Par l'entremise d'un indicateur dont l'identité doit rester secrète,
nous avons pu rencontrer l'un d'entre eux. Bras droit du principal meneur
de cette jacquerie très ordonnée, le jeune En... a accepté,
en exclusivité pour le Journal des Savants, de nous répondre.
Pourquoi cette campagne de terreur, quels en sont les objectifs? "Posez-vous
cette question: si vous aviez faim, que feriez-vous?" Après
une concentration longue de ma part pour me pénétrer de cette
envie artificielle, je me vois saisir Ent... au col, le secouer et lui
rugir au remue-nez: "elle est où la bouffe? T'accouches? Elle
est où? Dépêche, j'ai pas dpatience!" Entr... se
détache de ma poigne d'acier, puis nous nous installons devant un
plat de pâte à mâcher. "Vous voyez, la faim, chez
un lapin, c'est insoutenable. Il FAUT qu'on baffre, coûte que coûte."
Mais pourquoi ces grands moyens? Pourquoi ces mutilations de fermières
innocentes? Pourquoi ces fermes pilonnées, ces chats cloués
sur les portes d'église? "On ne fait pas la révolution
sans casser des oeufs" répond Entro..., les yeux fixés
dans les miens. (D'ailleurs c'est assez douloureux.) La révolution,
comme il y va! N'est-ce pas simplement histoire de casser la graine? "Tout
ça est politique. Une fois qu'on a les dents du fond qui baignent,
on a un peu de répit jusqu'à la prochaine grosse fringale.
C'est là qu'on réfléchit le mieux au sens de notre
action. L'idée serait de rendre le Finistère à leurs
premiers occupants: les lièvres et les lapins. Les lapins en peluche
sont les idiots utiles d'un mouvement de fond." Le Finistère,
bredouille-je, mais c'est pas ici! "C'est une image. Il nous faut reconquérir
notre dignité. D'autre part, les fermes occupent la place de garennes
légitimes. Il est temps de raser ces infamies" Après
quelques minutes de silence pendant lesquelles je fixe le plat de pâtes,
je risque une dernière question: Entrop... ne serait-il pas un traître
à sa propre cause, en feignant de combattre l'esclavage des lapins
en peluche, destinés à être exterminés dès
que ses maîtres vaincront? "Il sera toujours temps de retourner
sa veste. Mes convictions, c'est mon estomac. Mais que tout ça reste
entre nous, pigé journaleux de merde?" Oui, oui.

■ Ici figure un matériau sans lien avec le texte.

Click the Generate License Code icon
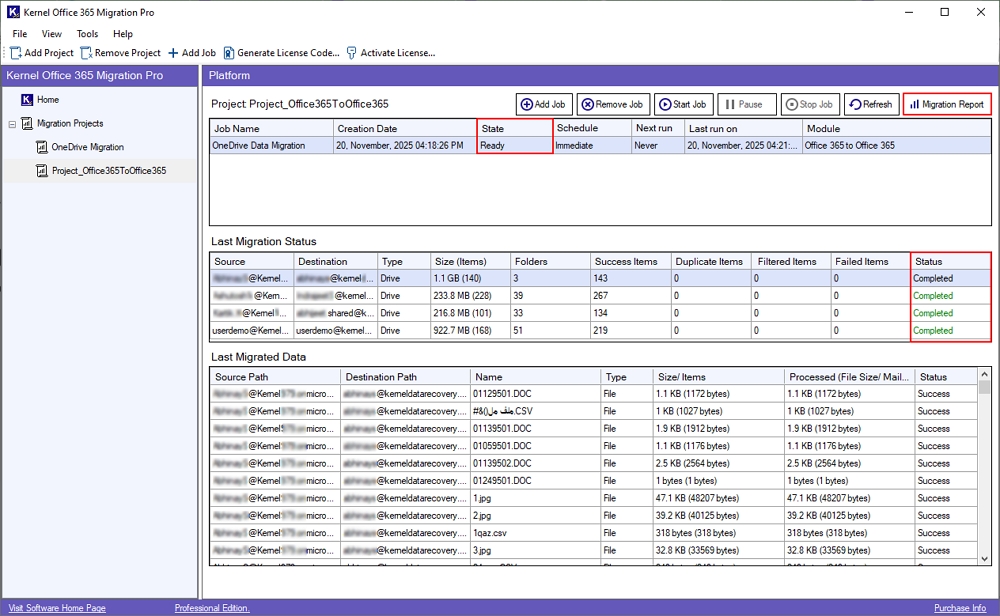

C'est pensif que je reprends le chemin de Paris, à travers des
paysages dévastés par les luttes souterraines. Après
m'être fait deux fois racketté, je passe la frontière
sur recommandation exprès du garde-forestier qui m'a reconnu. J'arrive
en terrain libre, et j'aperçois un vendeur de merguez-frites: c'est
le retour à la civilisation.
Devant mon sandwich, vautré et pansant mes plaies, je réfléchis
bien fort à cette situation absurde. Puis je conclus: décidément,
j'y comprends que couic.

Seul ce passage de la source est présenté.